— Your assignment —
Translate the sentence "There will be no climactic touchdowns or field goals." from the Draft Day review below into Spanish.

— Excerpted passage —
────

You don't have to be a baseball fan to appreciate Kevin Costner's cycle of baseball movies -- Bull Durham, Field of Dreams, For Love of the Game -- for the way they illuminate the inner workings, the dynamics and the history of the sport.
Draft Day, Costner's first football movie, attempts to do all that outside the context of the game itself. There will be no climactic touchdowns or field goals. The focus is on the front office, specifically the white shirts managing the Cleveland Browns, a team as downtrodden and disreputable as, well, Cleveland.
Costner plays Sonny Weaver Jr., the team's general manager and the man under the gun to deliver "a big splash" via a directive of team owner Anthony Molina (Frank Langella), a water-park magnate.
He does that, negotiating with Seattle Seahawks management for their first-round draft pick -- a fresh, hotshot quarterback -- whose skills and character will be subject to insane scrutiny in the lead-up to the draft itself.

────

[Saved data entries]
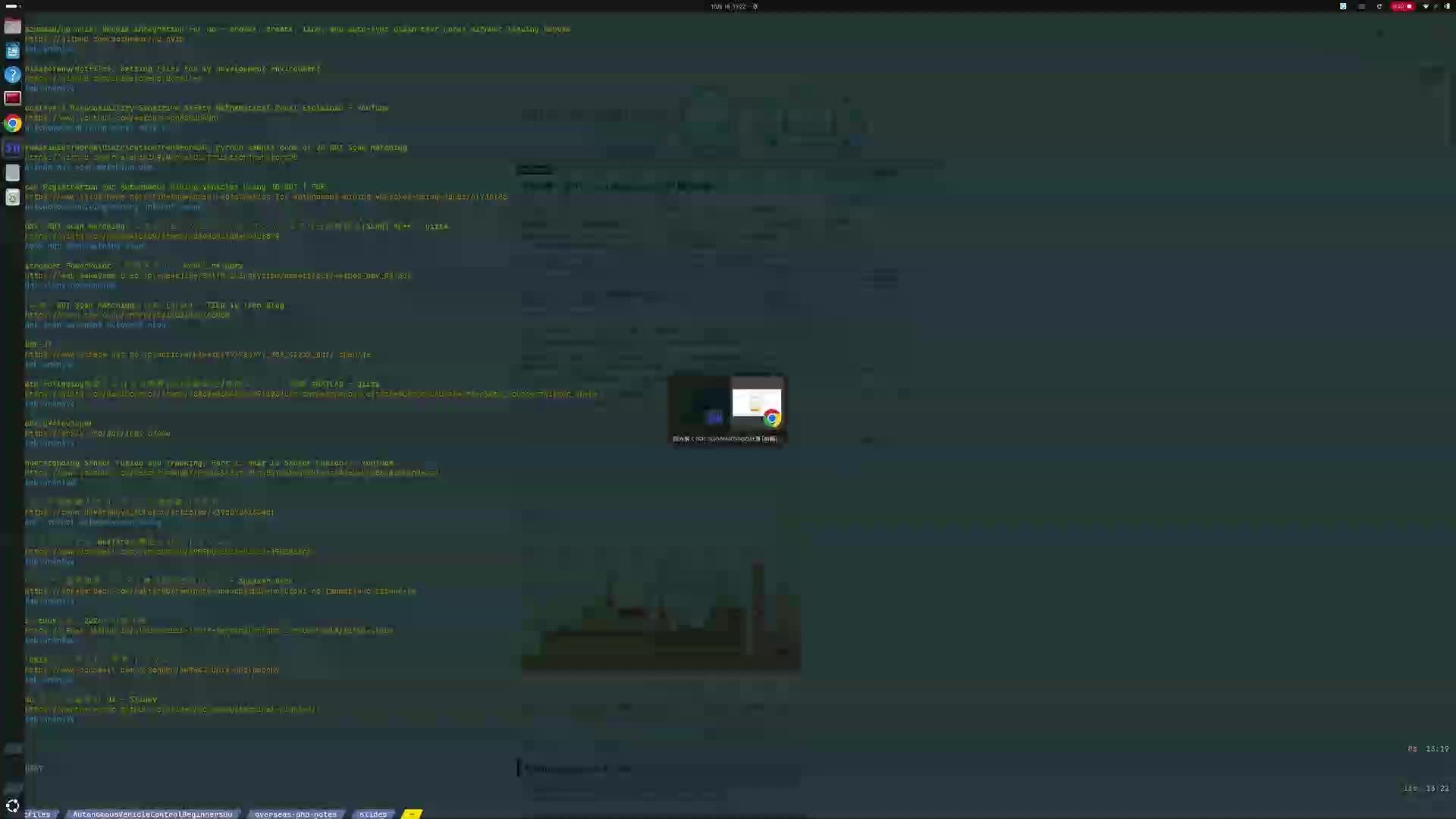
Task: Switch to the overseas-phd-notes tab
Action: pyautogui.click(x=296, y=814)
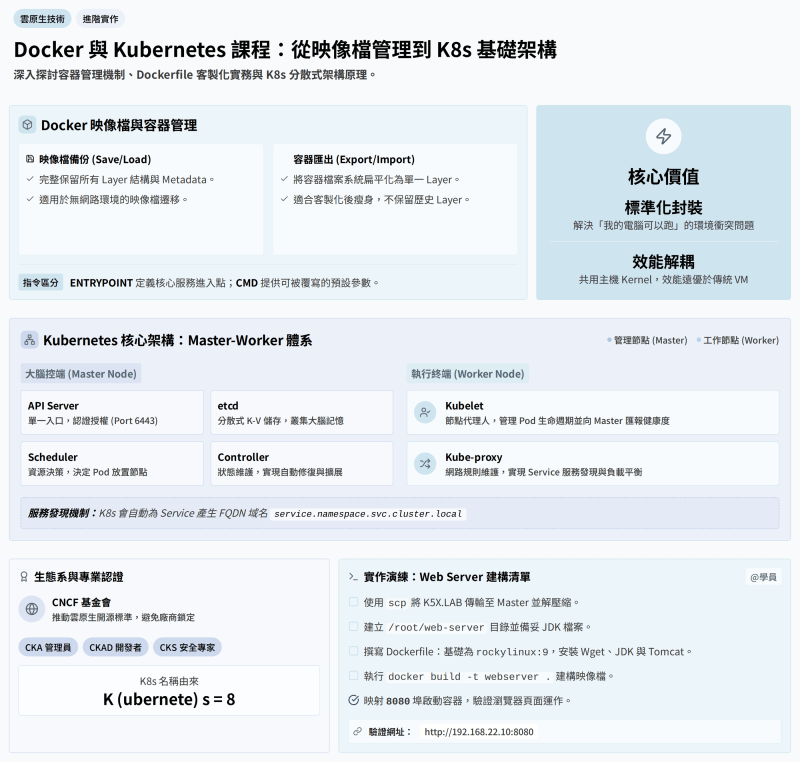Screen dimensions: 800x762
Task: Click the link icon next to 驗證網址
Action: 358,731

────

— Response to the task —
No habrá touchdowns ni goles de campo en momentos culminantes.